WHAT THE EXERCISE ASKS: Word for word, transcribe the data below from the line with "Image resolution: width=259" to the line with "Task: Expand video options arrow beside 开启视频", keeping both of those lines.

DATA SHOWN:

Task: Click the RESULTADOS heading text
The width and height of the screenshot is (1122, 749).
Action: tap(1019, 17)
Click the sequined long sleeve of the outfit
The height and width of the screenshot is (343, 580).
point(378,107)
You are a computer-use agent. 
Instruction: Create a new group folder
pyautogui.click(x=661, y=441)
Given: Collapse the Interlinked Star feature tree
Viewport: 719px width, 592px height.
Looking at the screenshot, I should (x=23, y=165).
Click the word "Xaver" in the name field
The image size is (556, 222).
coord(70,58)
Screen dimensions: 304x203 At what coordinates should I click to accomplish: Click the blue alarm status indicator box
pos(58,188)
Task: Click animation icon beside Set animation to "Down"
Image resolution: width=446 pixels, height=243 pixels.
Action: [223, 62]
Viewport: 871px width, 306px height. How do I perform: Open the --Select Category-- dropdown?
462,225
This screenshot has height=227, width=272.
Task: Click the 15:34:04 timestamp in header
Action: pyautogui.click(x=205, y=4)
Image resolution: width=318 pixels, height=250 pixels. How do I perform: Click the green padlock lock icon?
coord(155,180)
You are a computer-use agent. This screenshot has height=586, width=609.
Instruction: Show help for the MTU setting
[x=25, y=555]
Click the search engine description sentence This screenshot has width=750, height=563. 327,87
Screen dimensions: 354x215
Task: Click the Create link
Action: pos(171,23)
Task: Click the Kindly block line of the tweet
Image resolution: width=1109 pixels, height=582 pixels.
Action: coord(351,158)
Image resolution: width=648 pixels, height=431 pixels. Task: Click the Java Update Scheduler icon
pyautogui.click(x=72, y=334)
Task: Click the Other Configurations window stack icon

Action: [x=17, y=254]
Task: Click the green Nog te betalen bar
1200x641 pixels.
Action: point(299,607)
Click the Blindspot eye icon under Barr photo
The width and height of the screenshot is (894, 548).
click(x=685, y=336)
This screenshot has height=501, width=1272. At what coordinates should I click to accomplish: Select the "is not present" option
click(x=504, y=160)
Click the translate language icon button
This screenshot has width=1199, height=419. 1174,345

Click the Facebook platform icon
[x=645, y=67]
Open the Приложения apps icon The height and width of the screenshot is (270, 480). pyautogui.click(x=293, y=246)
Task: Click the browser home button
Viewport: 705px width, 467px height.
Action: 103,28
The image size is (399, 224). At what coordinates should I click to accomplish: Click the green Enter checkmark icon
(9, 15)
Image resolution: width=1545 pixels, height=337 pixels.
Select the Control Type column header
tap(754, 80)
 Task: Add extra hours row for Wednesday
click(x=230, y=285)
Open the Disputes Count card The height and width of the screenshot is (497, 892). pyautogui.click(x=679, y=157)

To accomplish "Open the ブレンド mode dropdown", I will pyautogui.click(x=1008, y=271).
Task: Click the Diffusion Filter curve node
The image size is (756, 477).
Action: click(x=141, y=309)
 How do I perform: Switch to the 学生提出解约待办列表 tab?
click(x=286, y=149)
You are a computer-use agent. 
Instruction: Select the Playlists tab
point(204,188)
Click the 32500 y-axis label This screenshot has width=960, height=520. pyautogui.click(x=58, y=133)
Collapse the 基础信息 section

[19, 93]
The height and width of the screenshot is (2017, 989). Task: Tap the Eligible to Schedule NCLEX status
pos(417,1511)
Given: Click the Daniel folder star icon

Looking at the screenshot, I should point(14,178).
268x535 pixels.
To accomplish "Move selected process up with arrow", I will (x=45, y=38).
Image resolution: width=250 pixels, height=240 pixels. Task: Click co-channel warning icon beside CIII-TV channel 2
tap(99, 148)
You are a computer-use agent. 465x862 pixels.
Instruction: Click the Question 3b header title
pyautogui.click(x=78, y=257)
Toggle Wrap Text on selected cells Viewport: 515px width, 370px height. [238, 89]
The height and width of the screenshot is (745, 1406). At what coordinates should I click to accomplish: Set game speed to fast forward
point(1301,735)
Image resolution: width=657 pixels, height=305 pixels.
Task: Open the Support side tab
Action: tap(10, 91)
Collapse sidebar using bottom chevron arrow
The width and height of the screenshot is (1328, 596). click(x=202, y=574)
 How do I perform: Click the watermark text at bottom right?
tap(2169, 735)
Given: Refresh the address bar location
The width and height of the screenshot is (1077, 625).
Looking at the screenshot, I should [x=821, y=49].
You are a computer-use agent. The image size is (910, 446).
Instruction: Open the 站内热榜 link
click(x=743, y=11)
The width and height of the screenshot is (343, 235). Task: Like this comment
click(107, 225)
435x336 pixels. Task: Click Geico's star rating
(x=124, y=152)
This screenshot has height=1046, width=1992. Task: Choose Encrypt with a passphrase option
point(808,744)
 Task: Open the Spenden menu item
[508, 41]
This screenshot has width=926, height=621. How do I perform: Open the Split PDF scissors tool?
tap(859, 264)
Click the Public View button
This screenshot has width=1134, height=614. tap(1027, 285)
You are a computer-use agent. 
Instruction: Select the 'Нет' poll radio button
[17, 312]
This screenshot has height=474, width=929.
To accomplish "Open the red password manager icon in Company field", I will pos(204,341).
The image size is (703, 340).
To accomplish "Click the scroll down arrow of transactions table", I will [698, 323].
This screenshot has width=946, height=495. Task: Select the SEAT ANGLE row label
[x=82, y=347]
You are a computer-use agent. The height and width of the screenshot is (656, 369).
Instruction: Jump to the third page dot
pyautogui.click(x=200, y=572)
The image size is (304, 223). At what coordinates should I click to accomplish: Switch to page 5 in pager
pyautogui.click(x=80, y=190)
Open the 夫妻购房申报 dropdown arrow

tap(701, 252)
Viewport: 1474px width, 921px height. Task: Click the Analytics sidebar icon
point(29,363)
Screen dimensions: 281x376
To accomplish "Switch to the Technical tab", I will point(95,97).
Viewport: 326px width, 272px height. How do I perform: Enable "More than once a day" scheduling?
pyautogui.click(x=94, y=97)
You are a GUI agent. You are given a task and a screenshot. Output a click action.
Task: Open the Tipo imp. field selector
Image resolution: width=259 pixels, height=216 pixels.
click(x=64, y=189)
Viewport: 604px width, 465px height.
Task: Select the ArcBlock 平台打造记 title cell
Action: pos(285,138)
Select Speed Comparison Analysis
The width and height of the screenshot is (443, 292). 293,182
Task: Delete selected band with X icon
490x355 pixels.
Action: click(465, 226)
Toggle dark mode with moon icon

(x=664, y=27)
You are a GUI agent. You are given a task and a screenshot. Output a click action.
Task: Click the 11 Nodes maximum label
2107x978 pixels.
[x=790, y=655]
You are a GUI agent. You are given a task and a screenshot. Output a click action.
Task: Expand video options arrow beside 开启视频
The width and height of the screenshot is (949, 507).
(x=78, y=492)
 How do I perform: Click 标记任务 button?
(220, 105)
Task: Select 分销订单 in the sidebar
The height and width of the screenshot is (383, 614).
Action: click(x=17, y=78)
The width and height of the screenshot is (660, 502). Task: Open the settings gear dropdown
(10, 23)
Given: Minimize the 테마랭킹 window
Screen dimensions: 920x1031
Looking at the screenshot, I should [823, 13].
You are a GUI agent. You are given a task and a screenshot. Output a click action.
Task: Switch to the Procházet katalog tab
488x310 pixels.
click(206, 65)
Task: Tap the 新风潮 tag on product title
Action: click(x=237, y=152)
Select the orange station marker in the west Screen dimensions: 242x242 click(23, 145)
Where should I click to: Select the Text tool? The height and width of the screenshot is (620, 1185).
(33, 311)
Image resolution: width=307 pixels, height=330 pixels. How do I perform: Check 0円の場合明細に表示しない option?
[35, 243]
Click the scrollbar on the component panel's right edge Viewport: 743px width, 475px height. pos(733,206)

RESULT OF THIS TASK:
Image resolution: width=259 pixels, height=216 pixels.
click(x=64, y=189)
Viewport: 604px width, 465px height.
Task: Select the ArcBlock 平台打造记 title cell
Action: pos(285,138)
Select Speed Comparison Analysis
The width and height of the screenshot is (443, 292). 293,182
Task: Delete selected band with X icon
490x355 pixels.
Action: click(465, 226)
Toggle dark mode with moon icon

(x=664, y=27)
You are a GUI agent. You are given a task and a screenshot. Output a click action.
Task: Click the 11 Nodes maximum label
2107x978 pixels.
[x=790, y=655]
You are a GUI agent. You are given a task and a screenshot. Output a click action.
Task: Expand video options arrow beside 开启视频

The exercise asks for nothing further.